[Exercise aim]:
Take everything from the line containing "The image size is (1024, 591)." down to the line containing "Action: [429, 666]", and swap "Save button" for "Submit button" there without changing anything else. Return only those lines.

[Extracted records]
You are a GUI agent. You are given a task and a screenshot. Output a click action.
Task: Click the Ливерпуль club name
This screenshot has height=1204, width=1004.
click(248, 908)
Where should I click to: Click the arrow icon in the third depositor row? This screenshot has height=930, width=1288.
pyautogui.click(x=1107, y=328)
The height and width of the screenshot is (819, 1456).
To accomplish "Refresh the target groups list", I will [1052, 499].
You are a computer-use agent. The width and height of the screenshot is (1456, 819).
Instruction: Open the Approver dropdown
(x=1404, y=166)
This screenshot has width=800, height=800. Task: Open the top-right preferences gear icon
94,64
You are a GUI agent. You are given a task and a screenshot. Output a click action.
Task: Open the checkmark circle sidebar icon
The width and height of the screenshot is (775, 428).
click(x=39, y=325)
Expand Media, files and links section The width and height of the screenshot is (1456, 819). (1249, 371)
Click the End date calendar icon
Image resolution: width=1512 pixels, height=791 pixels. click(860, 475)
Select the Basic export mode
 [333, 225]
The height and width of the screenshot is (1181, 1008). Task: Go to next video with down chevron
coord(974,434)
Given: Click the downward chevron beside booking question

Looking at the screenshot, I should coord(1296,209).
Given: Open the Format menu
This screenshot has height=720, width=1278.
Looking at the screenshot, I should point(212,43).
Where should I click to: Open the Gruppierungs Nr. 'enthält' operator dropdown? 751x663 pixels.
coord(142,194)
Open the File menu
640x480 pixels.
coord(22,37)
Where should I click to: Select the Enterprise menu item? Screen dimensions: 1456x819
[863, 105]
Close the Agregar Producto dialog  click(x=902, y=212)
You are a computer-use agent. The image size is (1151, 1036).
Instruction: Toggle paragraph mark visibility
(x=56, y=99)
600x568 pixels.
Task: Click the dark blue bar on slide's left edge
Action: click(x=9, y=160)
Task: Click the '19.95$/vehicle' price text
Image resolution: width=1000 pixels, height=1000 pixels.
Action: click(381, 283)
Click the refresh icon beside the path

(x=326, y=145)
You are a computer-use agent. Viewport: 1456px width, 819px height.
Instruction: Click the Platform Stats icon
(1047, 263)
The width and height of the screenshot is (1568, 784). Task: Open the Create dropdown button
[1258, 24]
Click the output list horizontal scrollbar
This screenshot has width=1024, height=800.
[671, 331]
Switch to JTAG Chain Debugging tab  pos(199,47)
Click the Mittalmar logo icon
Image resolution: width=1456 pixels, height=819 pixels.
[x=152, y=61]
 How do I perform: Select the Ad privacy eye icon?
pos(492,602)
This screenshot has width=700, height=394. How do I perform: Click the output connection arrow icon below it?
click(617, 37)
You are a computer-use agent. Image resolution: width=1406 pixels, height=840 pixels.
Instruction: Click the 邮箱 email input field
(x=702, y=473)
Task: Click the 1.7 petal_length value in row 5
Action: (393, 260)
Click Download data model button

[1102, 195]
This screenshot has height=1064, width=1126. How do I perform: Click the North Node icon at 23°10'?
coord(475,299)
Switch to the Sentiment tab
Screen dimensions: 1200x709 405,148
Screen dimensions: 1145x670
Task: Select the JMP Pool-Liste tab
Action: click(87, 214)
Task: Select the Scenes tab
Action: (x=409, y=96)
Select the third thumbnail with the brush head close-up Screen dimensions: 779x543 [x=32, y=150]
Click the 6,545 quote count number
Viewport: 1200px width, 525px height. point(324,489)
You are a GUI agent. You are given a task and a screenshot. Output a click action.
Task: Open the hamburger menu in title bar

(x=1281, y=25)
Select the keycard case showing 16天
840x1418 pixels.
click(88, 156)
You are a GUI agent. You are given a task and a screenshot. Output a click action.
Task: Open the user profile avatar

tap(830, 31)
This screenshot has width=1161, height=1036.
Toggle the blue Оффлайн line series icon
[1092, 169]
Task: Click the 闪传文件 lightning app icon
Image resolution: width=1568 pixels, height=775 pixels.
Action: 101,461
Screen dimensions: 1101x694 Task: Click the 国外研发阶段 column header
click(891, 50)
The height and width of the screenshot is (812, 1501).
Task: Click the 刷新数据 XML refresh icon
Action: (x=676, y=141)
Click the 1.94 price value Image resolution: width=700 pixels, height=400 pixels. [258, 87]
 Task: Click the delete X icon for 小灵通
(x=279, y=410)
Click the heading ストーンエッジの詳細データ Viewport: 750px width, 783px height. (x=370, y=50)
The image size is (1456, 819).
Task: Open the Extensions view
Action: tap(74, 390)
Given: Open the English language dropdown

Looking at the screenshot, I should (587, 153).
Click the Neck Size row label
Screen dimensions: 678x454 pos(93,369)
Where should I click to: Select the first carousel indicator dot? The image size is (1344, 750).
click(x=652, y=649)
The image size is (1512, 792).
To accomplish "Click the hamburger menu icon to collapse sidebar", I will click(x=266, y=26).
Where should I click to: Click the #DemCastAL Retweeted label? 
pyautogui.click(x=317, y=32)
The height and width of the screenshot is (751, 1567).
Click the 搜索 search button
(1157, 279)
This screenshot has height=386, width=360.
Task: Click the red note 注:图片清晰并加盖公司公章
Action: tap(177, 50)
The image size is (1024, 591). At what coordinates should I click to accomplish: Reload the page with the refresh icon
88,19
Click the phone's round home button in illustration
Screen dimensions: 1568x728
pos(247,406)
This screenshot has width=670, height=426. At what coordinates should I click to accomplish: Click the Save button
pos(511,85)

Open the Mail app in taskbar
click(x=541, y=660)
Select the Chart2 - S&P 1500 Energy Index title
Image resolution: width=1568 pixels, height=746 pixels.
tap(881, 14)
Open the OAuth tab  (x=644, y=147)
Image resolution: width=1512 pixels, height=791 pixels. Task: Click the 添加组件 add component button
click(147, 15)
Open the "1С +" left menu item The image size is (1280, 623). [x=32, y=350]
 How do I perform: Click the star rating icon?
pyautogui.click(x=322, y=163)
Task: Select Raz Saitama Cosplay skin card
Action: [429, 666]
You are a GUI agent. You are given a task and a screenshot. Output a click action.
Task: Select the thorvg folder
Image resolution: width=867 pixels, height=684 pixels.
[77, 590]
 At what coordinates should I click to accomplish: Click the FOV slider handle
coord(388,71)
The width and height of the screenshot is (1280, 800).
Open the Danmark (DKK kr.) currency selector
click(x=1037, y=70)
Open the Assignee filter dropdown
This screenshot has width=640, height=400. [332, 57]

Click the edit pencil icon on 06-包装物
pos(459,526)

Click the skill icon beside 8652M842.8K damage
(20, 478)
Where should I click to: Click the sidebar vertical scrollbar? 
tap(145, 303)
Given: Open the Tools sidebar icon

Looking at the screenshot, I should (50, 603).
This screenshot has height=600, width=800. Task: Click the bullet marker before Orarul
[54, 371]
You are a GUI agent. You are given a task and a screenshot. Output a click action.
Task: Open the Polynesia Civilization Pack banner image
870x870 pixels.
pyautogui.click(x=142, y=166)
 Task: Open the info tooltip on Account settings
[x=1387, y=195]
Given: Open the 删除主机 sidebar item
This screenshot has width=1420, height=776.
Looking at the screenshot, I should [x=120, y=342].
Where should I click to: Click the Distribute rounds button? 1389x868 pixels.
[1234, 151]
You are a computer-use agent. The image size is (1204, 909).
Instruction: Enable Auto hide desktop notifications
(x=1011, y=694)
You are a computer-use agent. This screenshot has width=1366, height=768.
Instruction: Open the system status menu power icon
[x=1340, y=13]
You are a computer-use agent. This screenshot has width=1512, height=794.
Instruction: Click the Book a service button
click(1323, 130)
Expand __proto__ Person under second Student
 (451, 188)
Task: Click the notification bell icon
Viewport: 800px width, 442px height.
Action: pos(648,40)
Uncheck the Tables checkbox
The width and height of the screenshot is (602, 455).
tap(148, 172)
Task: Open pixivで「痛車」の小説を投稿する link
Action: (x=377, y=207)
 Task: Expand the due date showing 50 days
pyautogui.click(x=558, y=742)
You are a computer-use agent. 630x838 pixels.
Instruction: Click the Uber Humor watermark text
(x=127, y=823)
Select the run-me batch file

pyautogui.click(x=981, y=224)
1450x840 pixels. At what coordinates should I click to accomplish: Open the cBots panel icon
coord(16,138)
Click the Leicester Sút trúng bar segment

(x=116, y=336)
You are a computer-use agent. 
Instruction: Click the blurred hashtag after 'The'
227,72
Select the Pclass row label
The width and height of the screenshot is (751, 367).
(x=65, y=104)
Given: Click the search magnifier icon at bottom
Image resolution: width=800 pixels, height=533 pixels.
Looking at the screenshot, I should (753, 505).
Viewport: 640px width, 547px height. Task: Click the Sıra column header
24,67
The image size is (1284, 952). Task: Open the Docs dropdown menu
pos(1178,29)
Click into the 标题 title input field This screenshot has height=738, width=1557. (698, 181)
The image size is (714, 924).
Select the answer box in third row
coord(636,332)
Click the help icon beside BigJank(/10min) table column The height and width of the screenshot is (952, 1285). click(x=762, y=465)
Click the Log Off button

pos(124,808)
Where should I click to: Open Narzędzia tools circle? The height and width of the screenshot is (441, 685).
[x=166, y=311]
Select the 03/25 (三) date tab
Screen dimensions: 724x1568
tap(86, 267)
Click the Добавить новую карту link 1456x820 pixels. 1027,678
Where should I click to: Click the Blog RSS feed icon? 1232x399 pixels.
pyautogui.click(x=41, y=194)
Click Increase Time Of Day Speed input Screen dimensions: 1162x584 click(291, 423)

[Output of the task]:
The image size is (1024, 591). At what coordinates should I click to accomplish: Reload the page with the refresh icon
88,19
Click the phone's round home button in illustration
Screen dimensions: 1568x728
pos(247,406)
This screenshot has width=670, height=426. At what coordinates should I click to accomplish: Click the Submit button
pos(511,85)

Open the Mail app in taskbar
click(x=541, y=660)
Select the Chart2 - S&P 1500 Energy Index title
Image resolution: width=1568 pixels, height=746 pixels.
tap(881, 14)
Open the OAuth tab  (x=644, y=147)
Image resolution: width=1512 pixels, height=791 pixels. Task: Click the 添加组件 add component button
click(147, 15)
Open the "1С +" left menu item The image size is (1280, 623). [x=32, y=350]
 How do I perform: Click the star rating icon?
pyautogui.click(x=322, y=163)
Task: Select Raz Saitama Cosplay skin card
Action: [429, 666]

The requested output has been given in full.